● **DIRECTIONS FOR THIS TASK**:
Repeat the records below word for word.

● **SUPPLIED ENTRIES**:
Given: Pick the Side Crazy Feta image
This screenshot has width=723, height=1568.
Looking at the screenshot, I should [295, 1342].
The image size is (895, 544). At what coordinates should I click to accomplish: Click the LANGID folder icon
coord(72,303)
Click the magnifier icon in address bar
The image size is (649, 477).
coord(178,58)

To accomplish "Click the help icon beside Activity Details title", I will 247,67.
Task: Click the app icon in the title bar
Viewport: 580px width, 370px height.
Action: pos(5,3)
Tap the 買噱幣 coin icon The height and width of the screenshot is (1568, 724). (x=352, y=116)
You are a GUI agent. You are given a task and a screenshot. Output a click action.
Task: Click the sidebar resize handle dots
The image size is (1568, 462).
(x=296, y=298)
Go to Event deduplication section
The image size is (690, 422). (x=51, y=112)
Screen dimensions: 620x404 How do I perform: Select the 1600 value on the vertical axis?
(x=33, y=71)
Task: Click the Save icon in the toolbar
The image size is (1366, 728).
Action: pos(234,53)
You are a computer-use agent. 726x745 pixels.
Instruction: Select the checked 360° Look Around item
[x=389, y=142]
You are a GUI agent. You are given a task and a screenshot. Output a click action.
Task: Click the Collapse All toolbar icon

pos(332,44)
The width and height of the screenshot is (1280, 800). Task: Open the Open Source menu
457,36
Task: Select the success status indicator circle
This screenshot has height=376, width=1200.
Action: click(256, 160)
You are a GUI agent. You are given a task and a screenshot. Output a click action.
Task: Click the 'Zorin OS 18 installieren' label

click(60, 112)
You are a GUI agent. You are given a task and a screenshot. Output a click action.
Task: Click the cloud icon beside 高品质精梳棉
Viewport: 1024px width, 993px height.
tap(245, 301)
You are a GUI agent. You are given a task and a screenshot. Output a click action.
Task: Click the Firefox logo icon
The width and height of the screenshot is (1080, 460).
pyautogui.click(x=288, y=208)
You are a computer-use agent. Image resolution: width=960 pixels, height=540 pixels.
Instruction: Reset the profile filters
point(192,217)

● **WRITTEN RESPONSE**:
Given: Pick the Side Crazy Feta image
This screenshot has width=723, height=1568.
Looking at the screenshot, I should [295, 1342].
The image size is (895, 544). At what coordinates should I click to accomplish: Click the LANGID folder icon
coord(72,303)
Click the magnifier icon in address bar
The image size is (649, 477).
coord(178,58)

To accomplish "Click the help icon beside Activity Details title", I will 247,67.
Task: Click the app icon in the title bar
Viewport: 580px width, 370px height.
Action: pos(5,3)
Tap the 買噱幣 coin icon The height and width of the screenshot is (1568, 724). (x=352, y=116)
You are a GUI agent. You are given a task and a screenshot. Output a click action.
Task: Click the sidebar resize handle dots
The image size is (1568, 462).
(x=296, y=298)
Go to Event deduplication section
The image size is (690, 422). (x=51, y=112)
Screen dimensions: 620x404 How do I perform: Select the 1600 value on the vertical axis?
(x=33, y=71)
Task: Click the Save icon in the toolbar
The image size is (1366, 728).
Action: pos(234,53)
You are a computer-use agent. 726x745 pixels.
Instruction: Select the checked 360° Look Around item
[x=389, y=142]
You are a GUI agent. You are given a task and a screenshot. Output a click action.
Task: Click the Collapse All toolbar icon

pos(332,44)
The width and height of the screenshot is (1280, 800). Task: Open the Open Source menu
457,36
Task: Select the success status indicator circle
This screenshot has height=376, width=1200.
Action: click(256, 160)
You are a GUI agent. You are given a task and a screenshot. Output a click action.
Task: Click the 'Zorin OS 18 installieren' label

click(60, 112)
You are a GUI agent. You are given a task and a screenshot. Output a click action.
Task: Click the cloud icon beside 高品质精梳棉
Viewport: 1024px width, 993px height.
tap(245, 301)
You are a GUI agent. You are given a task and a screenshot. Output a click action.
Task: Click the Firefox logo icon
The width and height of the screenshot is (1080, 460).
pyautogui.click(x=288, y=208)
You are a computer-use agent. Image resolution: width=960 pixels, height=540 pixels.
Instruction: Reset the profile filters
point(192,217)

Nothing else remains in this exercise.